▶ _Task_
Lines from the line with "Viewport: 703px width, 431px" to the line with "Task: Remove the Bronze Plan tag" in the entries below, and only those, must be output exactly, with both ends included.

▶ _Entries supplied_
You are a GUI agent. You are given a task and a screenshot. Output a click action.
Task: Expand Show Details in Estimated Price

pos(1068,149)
---
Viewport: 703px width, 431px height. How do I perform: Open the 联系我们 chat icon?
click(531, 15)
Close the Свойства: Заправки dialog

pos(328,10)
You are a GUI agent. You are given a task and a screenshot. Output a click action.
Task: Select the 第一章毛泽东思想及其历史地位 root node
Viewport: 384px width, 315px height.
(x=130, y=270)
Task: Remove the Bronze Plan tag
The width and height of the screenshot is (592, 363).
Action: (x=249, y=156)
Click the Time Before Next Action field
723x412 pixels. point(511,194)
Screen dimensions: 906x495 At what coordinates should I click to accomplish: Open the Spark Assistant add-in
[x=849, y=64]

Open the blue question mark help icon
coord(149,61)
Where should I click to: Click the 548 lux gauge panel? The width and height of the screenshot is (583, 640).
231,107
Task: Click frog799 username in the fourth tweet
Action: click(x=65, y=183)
---
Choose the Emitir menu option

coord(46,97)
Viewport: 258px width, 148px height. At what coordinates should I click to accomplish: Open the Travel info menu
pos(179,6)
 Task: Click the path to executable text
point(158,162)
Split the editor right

▶ _Solution_
Viewport: 703px width, 431px height. How do I perform: Open the 联系我们 chat icon?
click(531, 15)
Close the Свойства: Заправки dialog

pos(328,10)
You are a GUI agent. You are given a task and a screenshot. Output a click action.
Task: Select the 第一章毛泽东思想及其历史地位 root node
Viewport: 384px width, 315px height.
(x=130, y=270)
Task: Remove the Bronze Plan tag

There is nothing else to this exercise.